Rosyjscy biathloniści odnieśli drugie zwycięstwo w drugiej rywalizacji sztafet trwającego sezonu Pucharu Świata. Na końcowych metrach Anton Szipulin wyprzedził Ole Einara Bjoerndalena z Norwegii. Litewska kadra została zdublowana.

zw.lt
PŚ w biathlonie – litewska sztafeta na szarym końcu

Fot. Andrey Ivanov

Litewska reprezentacja wystartowała w składzie Karol Dąbrowski, Vytautas Strolia, Rokas Suslavičius i Šarūnas Jukna. Biatloniści zajęli ostatnie miejsce, bowiem kadry Czech i Szwecji zostały zdyskwalifikowane. Zdublowani zostali również Polacy.

Z powodu złej pogody i gęstej mgły start sztafet został opóźniony o 30 minut, co i było powodem zamieszania w naszym zespole i opóźnieniem Karola w pierwszej zmianie na start o 1 min. 30 sek. Warto dodać, że dla Jukny, podopiecznego Szkoły Sportowej Samorządu Rejonu Wileńskiego, był to debiut w seniorskiej kadrze Litwy.

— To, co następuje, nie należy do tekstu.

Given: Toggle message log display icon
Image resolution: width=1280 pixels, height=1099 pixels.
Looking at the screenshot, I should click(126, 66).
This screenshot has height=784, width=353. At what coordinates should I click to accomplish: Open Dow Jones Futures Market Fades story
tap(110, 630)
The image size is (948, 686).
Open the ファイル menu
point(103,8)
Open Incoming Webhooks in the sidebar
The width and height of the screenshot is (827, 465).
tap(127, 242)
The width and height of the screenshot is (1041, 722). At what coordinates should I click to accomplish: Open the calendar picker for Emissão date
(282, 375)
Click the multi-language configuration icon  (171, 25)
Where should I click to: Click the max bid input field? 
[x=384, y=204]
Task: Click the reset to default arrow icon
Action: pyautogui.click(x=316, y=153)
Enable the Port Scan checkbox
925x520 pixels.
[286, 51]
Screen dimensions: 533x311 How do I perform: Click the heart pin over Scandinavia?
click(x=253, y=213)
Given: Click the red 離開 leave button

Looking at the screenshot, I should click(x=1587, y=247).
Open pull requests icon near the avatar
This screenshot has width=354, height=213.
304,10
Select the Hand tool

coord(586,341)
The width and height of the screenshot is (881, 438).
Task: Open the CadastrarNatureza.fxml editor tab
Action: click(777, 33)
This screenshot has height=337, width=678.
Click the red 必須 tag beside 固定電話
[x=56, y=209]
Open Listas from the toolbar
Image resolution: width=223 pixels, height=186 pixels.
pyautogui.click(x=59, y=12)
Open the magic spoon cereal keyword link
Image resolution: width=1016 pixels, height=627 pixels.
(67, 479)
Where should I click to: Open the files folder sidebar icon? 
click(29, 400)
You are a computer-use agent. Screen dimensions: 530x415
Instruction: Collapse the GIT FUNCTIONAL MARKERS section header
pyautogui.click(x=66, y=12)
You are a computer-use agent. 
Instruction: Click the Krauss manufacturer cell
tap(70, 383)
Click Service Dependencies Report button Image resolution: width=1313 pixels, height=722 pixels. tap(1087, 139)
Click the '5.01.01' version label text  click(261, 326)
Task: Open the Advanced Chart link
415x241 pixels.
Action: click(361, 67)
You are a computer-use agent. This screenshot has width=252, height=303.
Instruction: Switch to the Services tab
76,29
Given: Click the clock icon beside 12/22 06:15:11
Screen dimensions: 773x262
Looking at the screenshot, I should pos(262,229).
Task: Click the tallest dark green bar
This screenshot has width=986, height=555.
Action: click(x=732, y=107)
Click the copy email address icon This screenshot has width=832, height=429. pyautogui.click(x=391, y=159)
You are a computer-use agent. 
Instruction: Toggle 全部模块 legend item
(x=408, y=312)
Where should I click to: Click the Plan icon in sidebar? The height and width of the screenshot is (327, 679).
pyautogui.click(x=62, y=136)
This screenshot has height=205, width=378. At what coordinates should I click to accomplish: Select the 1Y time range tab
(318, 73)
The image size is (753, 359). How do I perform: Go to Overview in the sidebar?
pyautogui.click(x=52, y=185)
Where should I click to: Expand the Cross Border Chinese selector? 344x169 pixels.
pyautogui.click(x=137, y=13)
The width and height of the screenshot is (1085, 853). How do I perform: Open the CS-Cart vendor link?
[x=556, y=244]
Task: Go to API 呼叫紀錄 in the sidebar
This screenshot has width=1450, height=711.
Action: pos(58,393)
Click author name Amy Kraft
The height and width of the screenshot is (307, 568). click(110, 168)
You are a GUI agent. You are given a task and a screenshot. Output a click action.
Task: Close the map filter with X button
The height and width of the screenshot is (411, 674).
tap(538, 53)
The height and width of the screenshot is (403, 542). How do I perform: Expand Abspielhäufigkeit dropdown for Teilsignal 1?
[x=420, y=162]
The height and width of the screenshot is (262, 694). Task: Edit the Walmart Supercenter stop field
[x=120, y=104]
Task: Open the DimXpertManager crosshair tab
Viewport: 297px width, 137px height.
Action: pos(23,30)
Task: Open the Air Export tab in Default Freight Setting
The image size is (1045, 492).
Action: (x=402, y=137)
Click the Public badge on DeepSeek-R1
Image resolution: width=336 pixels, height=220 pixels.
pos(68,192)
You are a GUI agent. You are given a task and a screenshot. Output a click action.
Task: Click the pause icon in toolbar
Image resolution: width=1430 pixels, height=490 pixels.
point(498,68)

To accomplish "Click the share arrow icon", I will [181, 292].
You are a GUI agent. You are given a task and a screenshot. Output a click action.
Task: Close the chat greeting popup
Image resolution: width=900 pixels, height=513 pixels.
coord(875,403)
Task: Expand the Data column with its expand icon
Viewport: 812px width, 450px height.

Rosjanie byli najlepsi także w austriackim Hochfilzen, gdzie wyprzedzili Francuzów i Norwegów. W czwartek skład podium był identyczny, jednak tym razem to Skandynawowie zajęli drugie miejsce.

Te trzy sztafety prowadziły praktycznie od początku do końca rywalizacji, choć momentami w czołówce znajdowali się również Niemcy. Bjoerndalen, rekordzista pod względem liczby zwycięstw w narciarskim PŚ, miał w momencie ostatniej zmiany ok. minuty przewagi nad Szipulinem oraz Francuzem Quentinem Fillonem Mailletem.

Rosjanin konsekwentnie niwelował jednak stratę, a po ostatnim strzelaniu był już tylko 9,4 s za Norwegiem. Wyprzedził Bjoerndalena kilkadziesiąt metrów przed metą.

Tego dnia w Oberhofie panowały bardzo niekorzystne warunki atmosferyczne. Przez cały okres rywalizacji nad trasą unosiła się mgła, przez którą organizatorzy opóźnili start o pół godziny. Poza tym wiał dość silny wiatr, co przełożyło się na słabsze strzeleckie wyniki wszystkich uczestników. Z wyjątkiem Bułgarów, wszystkie ekipy musiały pokonać co najmniej jedną karną rundę.

Na piątek zaplanowano sprint kobiet, a dzień później w tej samej konkurencji wystartują mężczyźni. Czwarta runda Pucharu Świata zakończy się w niedzielę, po biegach ze startu wspólnego.